There’s a special kind of physical closeness that comes with living on a campus, and it shapes virtually everything about the college experience. For four years, we live in tiny dorms and apartments with the structural integrity of a cardboard box, often alongside people we’ve only recently come to know. We make new friends, and we share with them everything from secrets to clothes to sips from a Solo cup. Every day, we crowd into carpeted lecture halls by the hundreds which haven’t been renovated since the ‘90s. We study at coffee shops and on blankets in the quad when the first signs of spring start to show. When the sun goes down, we cram our sweaty bodies into grimy clubs and frat basements that would send our parents reeling. We discover our sexual preferences and make a lot of mistakes along the way. We do a whole lot of touching, and through it, we learn who we are, and what we like and want out of life.

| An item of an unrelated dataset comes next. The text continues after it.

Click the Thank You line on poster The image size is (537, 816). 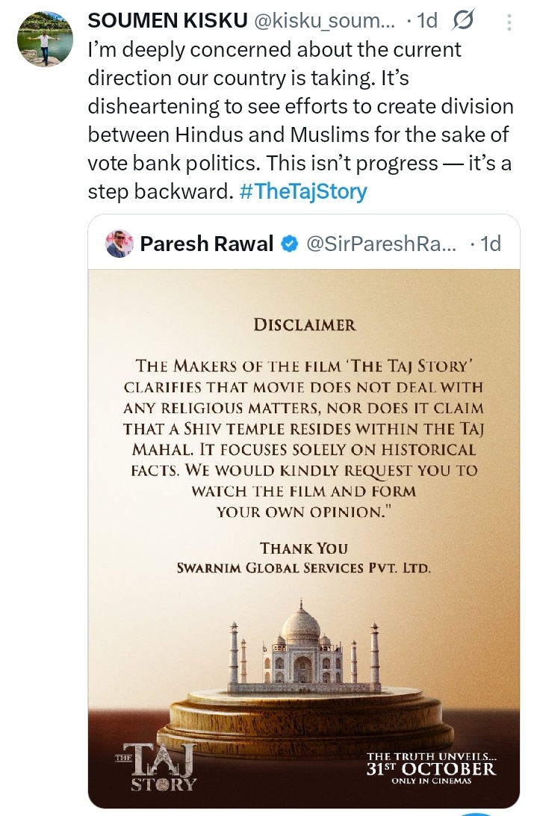click(x=304, y=548)
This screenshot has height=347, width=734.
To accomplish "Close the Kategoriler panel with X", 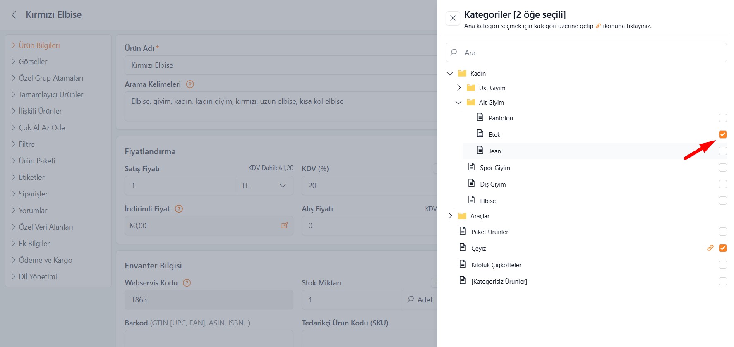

Suddenly, our time is up. College students have gone from a life of constant closeness and touch to the opposite end of the spectrum. COVID-19 has forced us to recognize the temporality of our circumstances; one moment, we’re surrounded by love and chaos and bodies, and the next, nothing.
What are a bunch of 18- through 22-year-olds doing with their free time? We’re moving through each day in many of the same ways as the rest of the world. We’re crocheting, playing board games, and sharing pictures of homemade bread on Instagram. We’ve hopped on the Tik Tok bandwagon, learning from our younger counterparts how to do viral dances like no one is watching. Kids like Austin have found solace in the solidarity of social media. “The Internet has been extremely active because of all this, so I’ve been able to keep in touch with people, but losing those real, in-person interactions, it’s been upsetting,” he says.
We aren’t all just reeling from a break in our American university escapades. For international students like Ashira, the coronavirus has sent immigration plans into question, leaving them stranded continents away from family. Though Ashira was born in India, her family now resides in Kuwait. Her university has advised all students to return home, but Ashira couldn’t go home even if she wanted to. In response to coronavirus flare-ups throughout the Middle East, Kuwait has imposed a complete travel ban until March 26. “My parents are trying to see, ‘Oh, what if you come back on the 26th of March?’ But at this rate, who knows what’s going to happen?” She says. “For other international students, for a lot of the ones I’ve been talking to, it’s like, what do we do? Where do we go?”
Returning home could also cost Ashira the post-graduate job she’s worked so hard to secure. “The problem is, I most likely won’t even be able to leave because one of my work visas is being processed,” she explains. “Leaving, I would risk re-entry. I would risk not being able to come back. It’s not like [immigration services] cares that coronavirus is happening.”
Through everything, I’ve done what I can to approach this moment in history as the ultimate life lesson. I am incredibly lucky to reside in my home country, to be healthy and able-bodied. I’m still receiving a world-class education online, and I have everything I could ever need at home. I’ve maintained relative contact with the people I love and who love me. Social distancing isn’t the ideal way to spend a 22nd birthday, but I did it to ensure that as many of us as possible will have years of celebration to come.